I'd posted a suggestion that the the problem is analogous to trading a set of ETFs, right? You have the folks running the ETFs doing whatever they do on whatever time scales they see fit, and another layer of asset allocation determining how much weight to apply to each ETF at any given point in time.

My read is that you may need to kinda start with a blank sheet of paper and do some architecting so that the Q workflow/API supports trading portfolios (i.e. factors), in analogy with trading ETFs.

One thing to consider is that my strong sense is that the alpha combination step should be done in before_trading_start (assuming that you don't see a compelling need to support intra-day alpha combination, which would call for a compute window during the trading day). I've posted a hacked way of getting the data into 'before_trading_start` on https://www.quantopian.com/posts/alpha-combination-via-clustering; this could definitely be improved with some changes to the API (e.g. the ability to output data from Pipeline into a Pandas MultiIndex directly).

The other approach, of course, would be to sort out a remuneration scheme for factors instead of full-up algos. Then all of this load would be off of users, and they could just focus on the alpha discovery part. This would have the added advantage that you could apply more scalable computing power to the alpha combination step, which you are unable to provide to the masses. Alternatively, you could consider ways for users to submit sets of algos, so that each algo could trade on its characteristic time scale, and then you would deal with the alpha combination problem, including how to optimize the trading with respect to disparate time scales (maybe this is what you are working on?). This might be the easiest in terms of changes to the API, but users would need an API to be able to submit the set of algos, and get back a result, the contests would need to support this approach, etc.--a paradigm shift.

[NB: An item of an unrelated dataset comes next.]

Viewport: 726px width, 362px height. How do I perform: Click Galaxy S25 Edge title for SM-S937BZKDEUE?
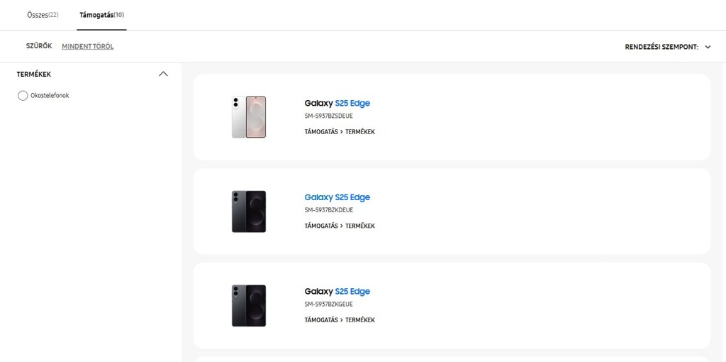pos(337,197)
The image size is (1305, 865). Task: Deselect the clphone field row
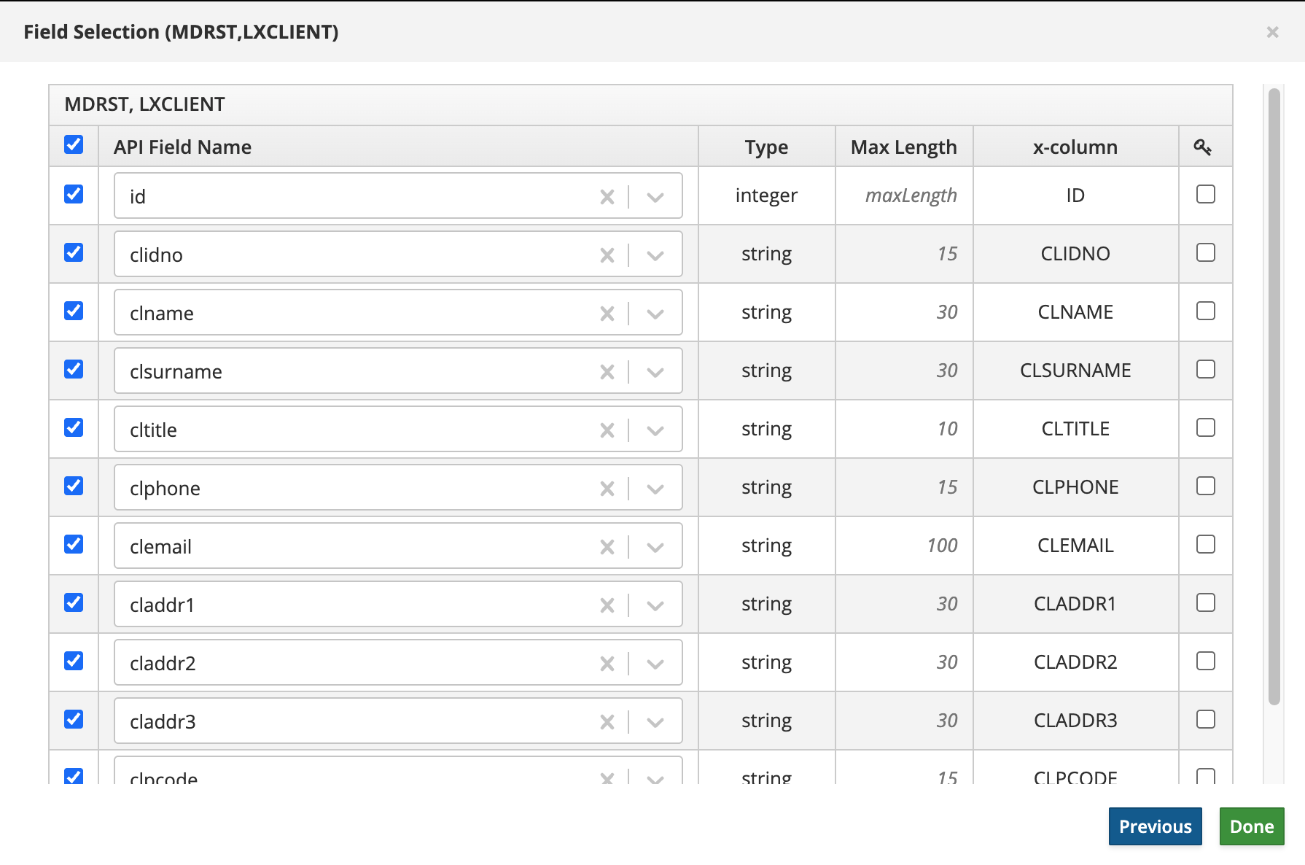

You asked for my ingenuity...

Hi Thomas -

Regarding your comment "This is indeed difficult and something I'm currently working on, so not a solved problem" my intuition is that this is probably not the case in a global sense. The reason I say this is that the hedge fund industry is fairly mature, and historically has been very profitable (and thus would have the resources to hire lots of clever folks like yourself). Bridgewater, for example, has been in business for decades, and trades something like $125 billion with 1700 employees. I would be very surprised if they don't have some at least heuristic solution to this problem, if not a theoretically rigorous one. It may be, though, that there is no published solution. Are you basing your statement after having done a literature search? Or are you just speaking narrowly in the context of Quantopian--that the problem is unsolved for the Q API?

Thomas -

One thought would be to cluster factors with similar mean IC vs. days characteristic curves. This would simplify the problem in some respects, since instead of dealing with 30 factors, one might be dealing with 5 or so clusters, each with a distinct trading time scale.

The other thing to consider is that the mean IC vs. days plots change versus time. It would be interesting to see a heatmap (e.g. time in the vertical axis, days in the horizontal axis, and color for mean IC value).

It would be cool to revive the Alphas 101 project, since you'd have a large set of public alphas to play with to determine time scales, alpha combination techniques, etc.

By the way, are you constrained to use the same platform as we lowly users? Or do you have access to all of the data, and whatever platform you need to do the work (e.g. lots of memory, parallel processing, GPU, sklearn current version, tensorflow, etc.)? It'd be a shame for you to be software/hardware/platform constrained in your research (although I appreciate that for the broad user base, limits need to be imposed).